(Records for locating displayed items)
>>>
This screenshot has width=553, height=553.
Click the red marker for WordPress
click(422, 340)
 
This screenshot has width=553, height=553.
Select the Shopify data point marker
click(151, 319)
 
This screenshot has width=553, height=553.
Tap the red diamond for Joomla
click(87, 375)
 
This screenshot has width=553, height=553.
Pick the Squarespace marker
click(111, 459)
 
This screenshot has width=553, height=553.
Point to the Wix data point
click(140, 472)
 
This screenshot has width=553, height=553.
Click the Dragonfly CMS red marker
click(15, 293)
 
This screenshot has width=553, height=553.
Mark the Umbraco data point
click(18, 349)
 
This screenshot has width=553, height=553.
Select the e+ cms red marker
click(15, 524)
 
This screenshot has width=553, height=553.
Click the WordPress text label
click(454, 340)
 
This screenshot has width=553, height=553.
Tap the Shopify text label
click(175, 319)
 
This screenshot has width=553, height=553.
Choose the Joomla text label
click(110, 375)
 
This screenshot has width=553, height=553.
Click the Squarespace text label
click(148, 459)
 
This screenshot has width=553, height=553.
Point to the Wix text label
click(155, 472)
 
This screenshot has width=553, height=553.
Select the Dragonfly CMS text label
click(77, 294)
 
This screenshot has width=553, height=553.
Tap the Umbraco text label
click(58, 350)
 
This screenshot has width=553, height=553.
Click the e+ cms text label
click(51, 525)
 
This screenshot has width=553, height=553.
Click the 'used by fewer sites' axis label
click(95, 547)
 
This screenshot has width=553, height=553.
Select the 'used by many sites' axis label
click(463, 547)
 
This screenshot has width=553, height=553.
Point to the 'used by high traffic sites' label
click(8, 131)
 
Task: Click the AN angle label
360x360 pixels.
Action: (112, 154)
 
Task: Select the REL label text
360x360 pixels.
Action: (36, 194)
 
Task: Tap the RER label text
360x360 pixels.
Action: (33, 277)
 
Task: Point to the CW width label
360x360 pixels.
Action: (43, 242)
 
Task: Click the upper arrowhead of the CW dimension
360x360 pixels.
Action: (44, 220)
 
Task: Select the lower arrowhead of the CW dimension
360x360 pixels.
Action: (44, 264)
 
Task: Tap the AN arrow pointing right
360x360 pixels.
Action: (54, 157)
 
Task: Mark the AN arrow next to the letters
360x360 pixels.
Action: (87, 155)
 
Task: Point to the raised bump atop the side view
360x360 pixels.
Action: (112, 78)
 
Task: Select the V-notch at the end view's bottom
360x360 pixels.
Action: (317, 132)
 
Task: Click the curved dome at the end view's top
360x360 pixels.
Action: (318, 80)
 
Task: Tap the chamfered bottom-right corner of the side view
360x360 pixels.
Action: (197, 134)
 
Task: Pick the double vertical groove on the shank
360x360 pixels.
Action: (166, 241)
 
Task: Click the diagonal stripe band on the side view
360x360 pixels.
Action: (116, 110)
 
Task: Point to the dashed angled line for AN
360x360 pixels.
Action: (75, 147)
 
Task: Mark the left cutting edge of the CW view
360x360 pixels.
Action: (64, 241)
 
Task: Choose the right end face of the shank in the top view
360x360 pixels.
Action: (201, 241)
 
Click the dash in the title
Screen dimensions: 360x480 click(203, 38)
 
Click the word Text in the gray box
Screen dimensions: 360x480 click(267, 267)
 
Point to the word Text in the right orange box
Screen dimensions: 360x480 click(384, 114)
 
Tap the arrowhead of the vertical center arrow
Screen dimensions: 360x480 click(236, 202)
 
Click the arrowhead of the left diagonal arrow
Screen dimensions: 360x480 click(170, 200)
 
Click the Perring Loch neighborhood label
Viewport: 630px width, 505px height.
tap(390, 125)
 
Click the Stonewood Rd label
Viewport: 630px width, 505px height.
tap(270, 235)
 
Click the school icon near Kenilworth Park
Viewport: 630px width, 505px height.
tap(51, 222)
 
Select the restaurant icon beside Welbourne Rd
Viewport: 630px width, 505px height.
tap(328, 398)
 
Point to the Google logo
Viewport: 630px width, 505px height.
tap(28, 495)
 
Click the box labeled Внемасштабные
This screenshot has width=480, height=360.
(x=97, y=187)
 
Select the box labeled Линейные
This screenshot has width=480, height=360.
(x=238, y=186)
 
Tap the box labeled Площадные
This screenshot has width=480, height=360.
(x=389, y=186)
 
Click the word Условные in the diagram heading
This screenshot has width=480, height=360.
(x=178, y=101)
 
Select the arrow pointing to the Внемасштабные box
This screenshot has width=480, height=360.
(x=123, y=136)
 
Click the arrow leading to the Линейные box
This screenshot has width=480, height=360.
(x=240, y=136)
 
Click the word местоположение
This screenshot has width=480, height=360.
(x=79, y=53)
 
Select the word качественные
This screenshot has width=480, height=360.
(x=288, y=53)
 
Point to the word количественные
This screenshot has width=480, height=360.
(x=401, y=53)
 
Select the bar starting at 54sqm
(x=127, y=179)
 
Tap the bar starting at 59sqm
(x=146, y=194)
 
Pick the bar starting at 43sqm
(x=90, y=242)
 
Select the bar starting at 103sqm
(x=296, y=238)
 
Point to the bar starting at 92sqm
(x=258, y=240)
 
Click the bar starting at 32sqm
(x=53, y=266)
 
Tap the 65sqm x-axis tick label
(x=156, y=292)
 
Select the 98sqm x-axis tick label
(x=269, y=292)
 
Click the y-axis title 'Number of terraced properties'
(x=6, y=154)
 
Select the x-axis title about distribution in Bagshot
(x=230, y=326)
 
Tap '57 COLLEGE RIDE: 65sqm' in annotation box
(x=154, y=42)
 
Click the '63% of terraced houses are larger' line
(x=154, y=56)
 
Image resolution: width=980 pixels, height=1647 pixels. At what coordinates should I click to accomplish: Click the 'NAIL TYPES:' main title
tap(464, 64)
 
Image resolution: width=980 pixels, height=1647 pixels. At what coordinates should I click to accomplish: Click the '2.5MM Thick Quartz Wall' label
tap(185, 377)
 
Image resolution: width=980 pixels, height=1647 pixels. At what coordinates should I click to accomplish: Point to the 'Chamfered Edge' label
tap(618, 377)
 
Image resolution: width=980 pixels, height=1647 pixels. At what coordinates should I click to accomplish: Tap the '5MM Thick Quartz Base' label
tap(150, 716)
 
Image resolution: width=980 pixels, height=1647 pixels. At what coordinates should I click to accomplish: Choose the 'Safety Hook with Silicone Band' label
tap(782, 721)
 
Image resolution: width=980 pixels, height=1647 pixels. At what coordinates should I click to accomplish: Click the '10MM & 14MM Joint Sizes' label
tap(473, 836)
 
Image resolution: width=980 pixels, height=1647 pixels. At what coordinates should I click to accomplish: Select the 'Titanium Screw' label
<<<
WRITTEN TASK:
Rewrite every one of the rows above, replacing each occurrence of "text label" with "caption" and leaving everything else unchanged.

EXERCISE RESPONSE:
This screenshot has width=553, height=553.
Click the red marker for WordPress
click(422, 340)
 
This screenshot has width=553, height=553.
Select the Shopify data point marker
click(151, 319)
 
This screenshot has width=553, height=553.
Tap the red diamond for Joomla
click(87, 375)
 
This screenshot has width=553, height=553.
Pick the Squarespace marker
click(111, 459)
 
This screenshot has width=553, height=553.
Point to the Wix data point
click(140, 472)
 
This screenshot has width=553, height=553.
Click the Dragonfly CMS red marker
click(15, 293)
 
This screenshot has width=553, height=553.
Mark the Umbraco data point
click(18, 349)
 
This screenshot has width=553, height=553.
Select the e+ cms red marker
click(15, 524)
 
This screenshot has width=553, height=553.
Click the WordPress caption
click(454, 340)
 
This screenshot has width=553, height=553.
Tap the Shopify caption
click(175, 319)
 
This screenshot has width=553, height=553.
Choose the Joomla caption
click(110, 375)
 
This screenshot has width=553, height=553.
Click the Squarespace caption
click(148, 459)
 
This screenshot has width=553, height=553.
Point to the Wix caption
click(155, 472)
 
This screenshot has width=553, height=553.
Select the Dragonfly CMS caption
click(77, 294)
 
This screenshot has width=553, height=553.
Tap the Umbraco caption
click(58, 350)
 
This screenshot has width=553, height=553.
Click the e+ cms caption
click(51, 525)
 
This screenshot has width=553, height=553.
Click the 'used by fewer sites' axis label
click(95, 547)
 
This screenshot has width=553, height=553.
Select the 'used by many sites' axis label
click(463, 547)
 
This screenshot has width=553, height=553.
Point to the 'used by high traffic sites' label
click(8, 131)
 
Task: Click the AN angle label
360x360 pixels.
Action: (112, 154)
 
Task: Select the REL label text
360x360 pixels.
Action: (36, 194)
 
Task: Tap the RER label text
360x360 pixels.
Action: (33, 277)
 
Task: Point to the CW width label
360x360 pixels.
Action: (43, 242)
 
Task: Click the upper arrowhead of the CW dimension
360x360 pixels.
Action: (44, 220)
 
Task: Select the lower arrowhead of the CW dimension
360x360 pixels.
Action: (44, 264)
 
Task: Tap the AN arrow pointing right
360x360 pixels.
Action: (54, 157)
 
Task: Mark the AN arrow next to the letters
360x360 pixels.
Action: (87, 155)
 
Task: Point to the raised bump atop the side view
360x360 pixels.
Action: (112, 78)
 
Task: Select the V-notch at the end view's bottom
360x360 pixels.
Action: (317, 132)
 
Task: Click the curved dome at the end view's top
360x360 pixels.
Action: (318, 80)
 
Task: Tap the chamfered bottom-right corner of the side view
360x360 pixels.
Action: (197, 134)
 
Task: Pick the double vertical groove on the shank
360x360 pixels.
Action: (166, 241)
 
Task: Click the diagonal stripe band on the side view
360x360 pixels.
Action: (116, 110)
 
Task: Point to the dashed angled line for AN
360x360 pixels.
Action: (75, 147)
 
Task: Mark the left cutting edge of the CW view
360x360 pixels.
Action: (64, 241)
 
Task: Choose the right end face of the shank in the top view
360x360 pixels.
Action: (201, 241)
 
Click the dash in the title
Screen dimensions: 360x480 click(203, 38)
 
Click the word Text in the gray box
Screen dimensions: 360x480 click(267, 267)
 
Point to the word Text in the right orange box
Screen dimensions: 360x480 click(384, 114)
 
Tap the arrowhead of the vertical center arrow
Screen dimensions: 360x480 click(236, 202)
 
Click the arrowhead of the left diagonal arrow
Screen dimensions: 360x480 click(170, 200)
 
Click the Perring Loch neighborhood label
Viewport: 630px width, 505px height.
tap(390, 125)
 
Click the Stonewood Rd label
Viewport: 630px width, 505px height.
tap(270, 235)
 
Click the school icon near Kenilworth Park
Viewport: 630px width, 505px height.
tap(51, 222)
 
Select the restaurant icon beside Welbourne Rd
Viewport: 630px width, 505px height.
tap(328, 398)
 
Point to the Google logo
Viewport: 630px width, 505px height.
tap(28, 495)
 
Click the box labeled Внемасштабные
This screenshot has width=480, height=360.
(x=97, y=187)
 
Select the box labeled Линейные
This screenshot has width=480, height=360.
(x=238, y=186)
 
Tap the box labeled Площадные
This screenshot has width=480, height=360.
(x=389, y=186)
 
Click the word Условные in the diagram heading
This screenshot has width=480, height=360.
(x=178, y=101)
 
Select the arrow pointing to the Внемасштабные box
This screenshot has width=480, height=360.
(x=123, y=136)
 
Click the arrow leading to the Линейные box
This screenshot has width=480, height=360.
(x=240, y=136)
 
Click the word местоположение
This screenshot has width=480, height=360.
(x=79, y=53)
 
Select the word качественные
This screenshot has width=480, height=360.
(x=288, y=53)
 
Point to the word количественные
This screenshot has width=480, height=360.
(x=401, y=53)
 
Select the bar starting at 54sqm
(x=127, y=179)
 
Tap the bar starting at 59sqm
(x=146, y=194)
 
Pick the bar starting at 43sqm
(x=90, y=242)
 
Select the bar starting at 103sqm
(x=296, y=238)
 
Point to the bar starting at 92sqm
(x=258, y=240)
 
Click the bar starting at 32sqm
(x=53, y=266)
 
Tap the 65sqm x-axis tick label
(x=156, y=292)
 
Select the 98sqm x-axis tick label
(x=269, y=292)
 
Click the y-axis title 'Number of terraced properties'
(x=6, y=154)
 
Select the x-axis title about distribution in Bagshot
(x=230, y=326)
 
Tap '57 COLLEGE RIDE: 65sqm' in annotation box
(x=154, y=42)
 
Click the '63% of terraced houses are larger' line
(x=154, y=56)
 
Image resolution: width=980 pixels, height=1647 pixels. At what coordinates should I click to accomplish: Click the 'NAIL TYPES:' main title
tap(464, 64)
 
Image resolution: width=980 pixels, height=1647 pixels. At what coordinates should I click to accomplish: Click the '2.5MM Thick Quartz Wall' label
tap(185, 377)
 
Image resolution: width=980 pixels, height=1647 pixels. At what coordinates should I click to accomplish: Point to the 'Chamfered Edge' label
tap(618, 377)
 
Image resolution: width=980 pixels, height=1647 pixels. At what coordinates should I click to accomplish: Tap the '5MM Thick Quartz Base' label
tap(150, 716)
 
Image resolution: width=980 pixels, height=1647 pixels. At what coordinates should I click to accomplish: Choose the 'Safety Hook with Silicone Band' label
tap(782, 721)
 
Image resolution: width=980 pixels, height=1647 pixels. At what coordinates should I click to accomplish: Click the '10MM & 14MM Joint Sizes' label
tap(473, 836)
 
Image resolution: width=980 pixels, height=1647 pixels. At what coordinates should I click to accomplish: Select the 'Titanium Screw' label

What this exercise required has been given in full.